Objective: Myocardial depression, which frequently occurs in the course of septic shock, has been attributed to the cardiodepressant properties of nitric oxide (NO) generated by either the inducible NO synthase (iNOS) or the constitutive isoform (cNOS). We have previously demonstrated that alpha-toxin from Staphylococcus aureus induces thromboxane-mediated vasoconstriction accompanied by severe cardiodepression in isolated rat hearts. In the present study, we investigated the role of NO in the alpha-toxin-induced vascular and contractile abnormalities.
Design: Prospective, experimental study.
Setting: Research laboratory at a university hospital.
Subjects: Isolated hearts from male Wistar rats.
Interventions: Isolated hearts were perfused with purified staphylococcal alpha-toxin for 60 mins.
Measurements and main results: At a concentration of 0.25 and 0.5 microg/mL, alpha-toxin induced a rise in coronary perfusion pressure, depressed myocardial contractility, and caused edema formation. Simultaneously, a time- and dose-dependent rapid release of NO into the perfusate was noted as quantified by a chemiluminescence technique. L-NMMA, a nonselective inhibitor of NOS, but not PBITU, an iNOS-selective inhibitor, blocked NO synthesis, markedly increased the rise in coronary perfusion pressure and the loss in contractility, and enhanced edema formation in response to alpha-toxin.
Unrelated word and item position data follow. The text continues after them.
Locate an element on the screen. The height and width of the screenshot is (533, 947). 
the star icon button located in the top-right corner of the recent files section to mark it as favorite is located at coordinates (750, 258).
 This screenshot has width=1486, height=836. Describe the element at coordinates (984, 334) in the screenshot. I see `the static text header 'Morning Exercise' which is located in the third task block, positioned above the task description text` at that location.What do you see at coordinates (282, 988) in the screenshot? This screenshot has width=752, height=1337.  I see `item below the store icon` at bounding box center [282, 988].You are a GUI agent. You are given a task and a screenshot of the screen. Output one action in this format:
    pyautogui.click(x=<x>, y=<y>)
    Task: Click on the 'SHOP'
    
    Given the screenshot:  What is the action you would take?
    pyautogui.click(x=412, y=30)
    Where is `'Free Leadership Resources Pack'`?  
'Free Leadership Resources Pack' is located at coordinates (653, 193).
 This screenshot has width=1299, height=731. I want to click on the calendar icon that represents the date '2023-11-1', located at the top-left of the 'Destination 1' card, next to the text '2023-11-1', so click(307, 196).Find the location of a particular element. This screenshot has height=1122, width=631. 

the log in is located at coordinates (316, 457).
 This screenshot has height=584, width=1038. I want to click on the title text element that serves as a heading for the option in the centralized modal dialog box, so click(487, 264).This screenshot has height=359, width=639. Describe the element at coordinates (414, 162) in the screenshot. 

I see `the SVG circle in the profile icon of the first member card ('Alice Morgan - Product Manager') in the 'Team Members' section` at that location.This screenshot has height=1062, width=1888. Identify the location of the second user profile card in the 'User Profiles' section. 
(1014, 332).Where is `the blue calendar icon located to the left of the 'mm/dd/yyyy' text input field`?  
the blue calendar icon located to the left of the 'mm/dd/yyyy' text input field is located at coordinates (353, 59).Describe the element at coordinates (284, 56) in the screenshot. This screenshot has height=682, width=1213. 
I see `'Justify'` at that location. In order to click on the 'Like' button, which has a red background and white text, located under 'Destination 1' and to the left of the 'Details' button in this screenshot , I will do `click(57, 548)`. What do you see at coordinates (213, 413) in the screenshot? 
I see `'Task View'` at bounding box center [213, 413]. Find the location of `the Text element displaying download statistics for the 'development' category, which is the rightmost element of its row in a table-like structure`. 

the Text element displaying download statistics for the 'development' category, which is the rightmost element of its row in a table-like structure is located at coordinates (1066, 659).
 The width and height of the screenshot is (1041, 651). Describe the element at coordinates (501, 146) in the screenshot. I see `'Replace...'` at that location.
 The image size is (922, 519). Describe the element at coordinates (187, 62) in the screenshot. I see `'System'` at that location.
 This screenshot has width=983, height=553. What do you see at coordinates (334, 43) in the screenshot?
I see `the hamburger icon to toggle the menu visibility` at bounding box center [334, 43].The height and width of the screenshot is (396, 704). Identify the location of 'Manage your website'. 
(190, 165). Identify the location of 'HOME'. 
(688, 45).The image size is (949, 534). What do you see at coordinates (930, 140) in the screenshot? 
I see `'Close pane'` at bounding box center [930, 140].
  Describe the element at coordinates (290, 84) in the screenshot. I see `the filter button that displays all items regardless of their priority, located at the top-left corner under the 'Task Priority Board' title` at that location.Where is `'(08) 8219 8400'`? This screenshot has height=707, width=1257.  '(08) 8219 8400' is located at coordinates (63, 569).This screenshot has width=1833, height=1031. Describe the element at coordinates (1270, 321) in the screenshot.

In contrast, zaprinast, a selective inhibitor of phosphodiesterase type V that is used for stabilization of cyclic guanosine monophosphate, attenuated the toxin-induced coronary vasoconstrictor response and the myocardial depression. L-arginine, the substrate of NOS, had similar, yet less potent, effects as zaprinast and slightly increased the release of NO caused by alpha-toxin. Immunohistochemical analysis of the myocardium at the end of the perfusion period demonstrated a positive staining for cNOS but not for iNOS. In addition, no up-regulation of iNOS mRNA was detected in the tissue of toxin-exposed hearts.
Conclusions: Staphylococcal alpha-toxin provokes NO biosynthesis via activation of cNOS in rat hearts. NO partly antagonizes the deleterious effects of this pathogenicity factor on coronary vasoregulation and myocardial performance.